THE TASKS
a - Extract the part of the tree pruning dispute passage starting at "Reasonable effort to" and ending at "the boundary line.", word for word.
b - Extend the tree pruning dispute passage by writing what comes next after its final sentence.

TEXT PASSAGE
Reasonable effort to reach agreement

  1. In Form H, at Attachment G, Mr Ford included a copy of an undated letter from Ms Steinmetz which said, “you have excessively trimmed branches from a tree/ hedge to the rear of my property”, without consent. The letter included copies of Lake Macquarie City Council (the Council) assessment tools for ‘Tree pruning and removal’ (assessment tools), and the Trees Act, which Mr Ford included in his subsequent application to the Court. The letter noted that the pruning exceeded both the boundary line and the 10% of the trees foliage allowed without permission from the Council, and requested Mr Ford cease pruning the trees beyond the boundary line.

  2. Mr Ford did not challenge the respondent’s contention that he made no contact or request for permission with the respondent or Mr Berg prior to his pruning of 7 April, 2 May, or 11 June 2024. Mr Berg claimed that in their initial contact at the pruning of 20 June 2024, Mr Ford said he was “forced to cut this hedge at 80 years old”. From Mr Ford’s handwritten notes on Ms Steinmetz’s letter, it appeared that Mr Ford initially contacted a CJC on 8 May 2024. His application included copies of mediation requests sent from the CJC to Ms Steinmetz, on 9, and 20 May 2024.

SOURCE DATA

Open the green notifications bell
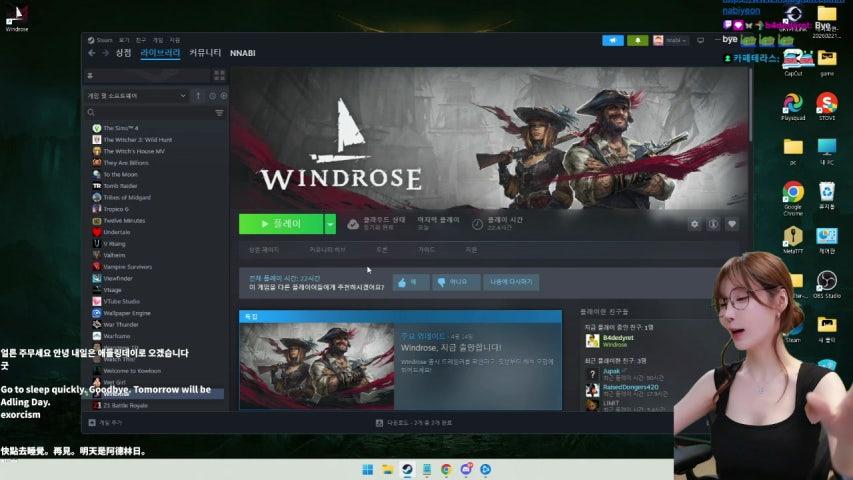(638, 40)
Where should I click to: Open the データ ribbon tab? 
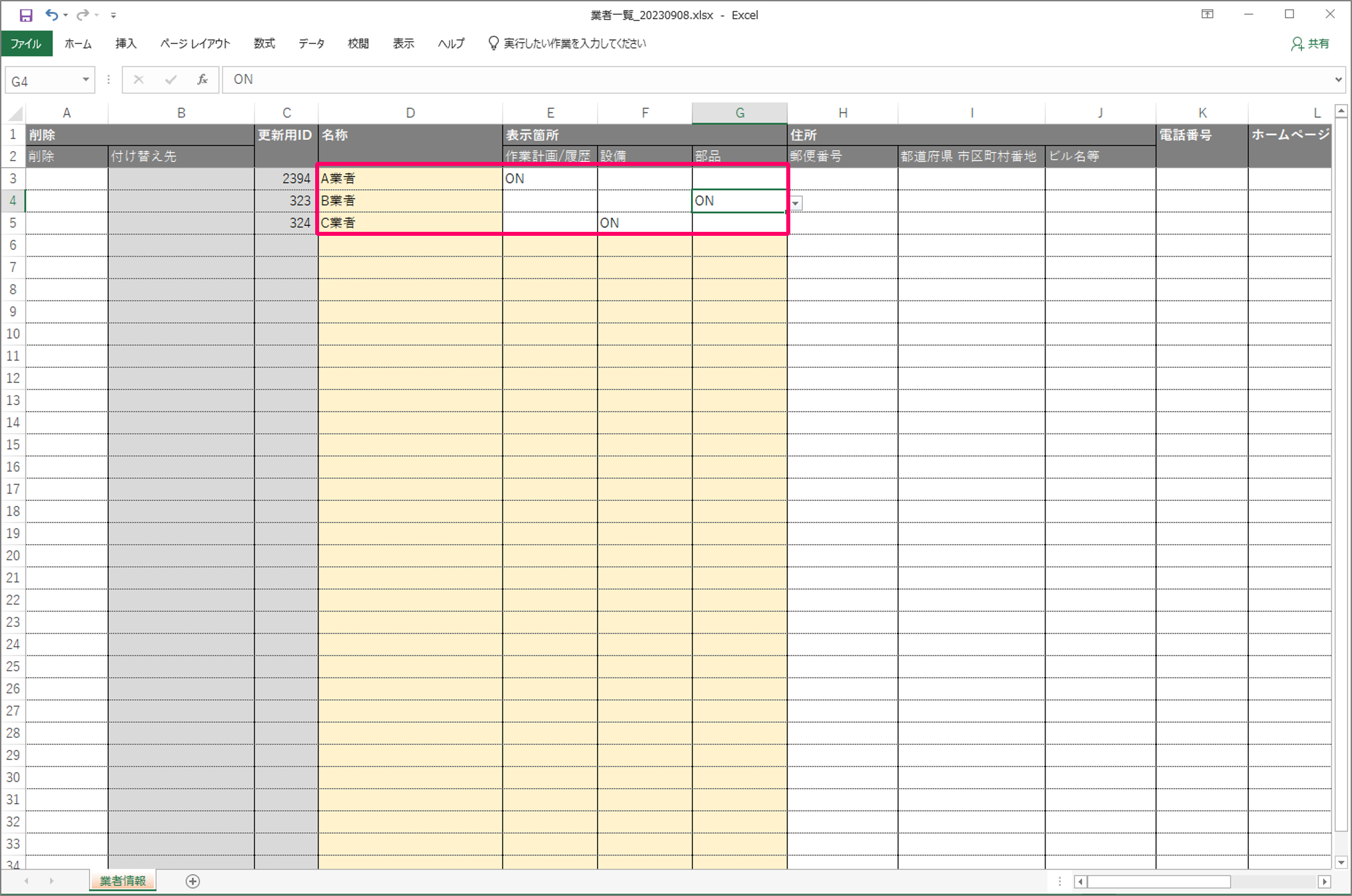[311, 43]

RESULTS IN ORDER
a -
Reasonable effort to reach agreement

  1. In Form H, at Attachment G, Mr Ford included a copy of an undated letter from Ms Steinmetz which said, “you have excessively trimmed branches from a tree/ hedge to the rear of my property”, without consent. The letter included copies of Lake Macquarie City Council (the Council) assessment tools for ‘Tree pruning and removal’ (assessment tools), and the Trees Act, which Mr Ford included in his subsequent application to the Court. The letter noted that the pruning exceeded both the boundary line and the 10% of the trees foliage allowed without permission from the Council, and requested Mr Ford cease pruning the trees beyond the boundary line.

b -
  3. Clearly, Mr Ford’s repeated pruning without permission was a less-than-ideal start to his interaction with Ms Steinmetz. The parties had strong views on the issues in contention and the nature of their relationship did not allow for reasonable negotiation. Therefore, any further discussion between the parties was unlikely to resolve the dispute.

  4. Nonetheless, the Trees Act does not prescribe the applicant’s conduct, nor set a time limit on the applicant’s reasonable effort to reach agreement. Such effort may continue until the hearing and right up to when the Court decides the outcome. Both parties actively engaged in the hearing. In this context, I am satisfied that Mr Ford made a reasonable effort to reach agreement with Ms Steinmetz, such that s 10(1)(a) of the Trees Act is engaged.

  5. Mr Ford also provided evidence of service of the application documents to the respondent and to Council and the timeframe set down by the Court has allowed for the required notice of the application.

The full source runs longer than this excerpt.